Set down the data below word for word, and leave the images aside.

Collected data:
◆ ◆ ◆ ◆ ◆
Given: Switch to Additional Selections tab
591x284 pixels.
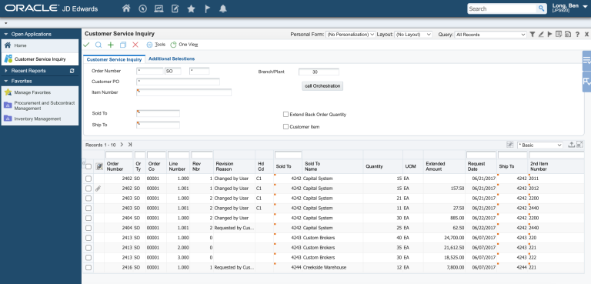Looking at the screenshot, I should (x=172, y=58).
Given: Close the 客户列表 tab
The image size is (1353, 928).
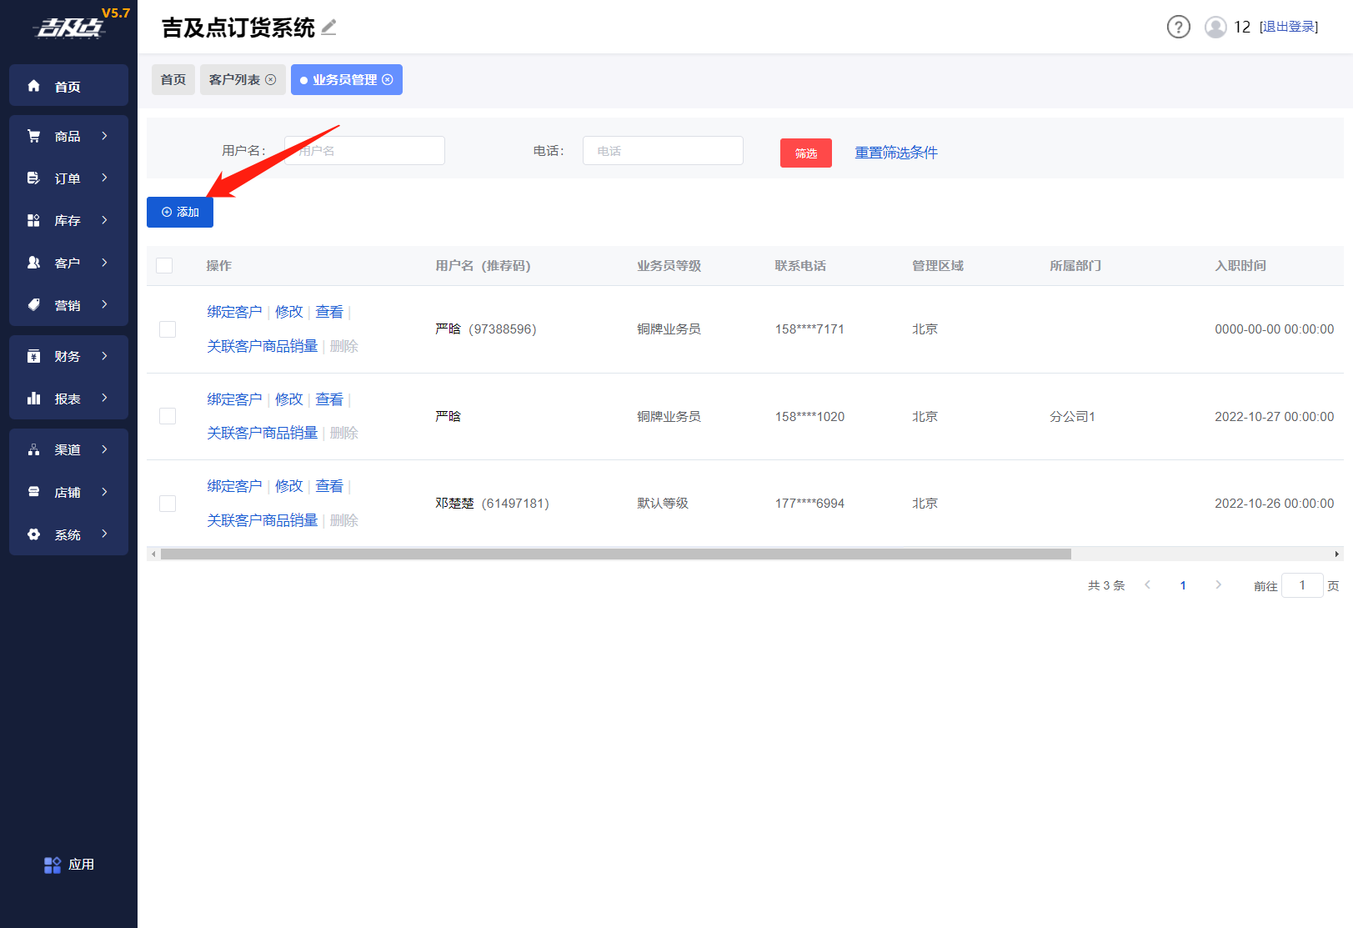Looking at the screenshot, I should 271,80.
◆ ◆ ◆ ◆ ◆
▶ [Task answer]:
Given: Switch to Additional Selections tab
591x284 pixels.
Looking at the screenshot, I should (x=172, y=58).
Given: Close the 客户列表 tab
The image size is (1353, 928).
Looking at the screenshot, I should 271,80.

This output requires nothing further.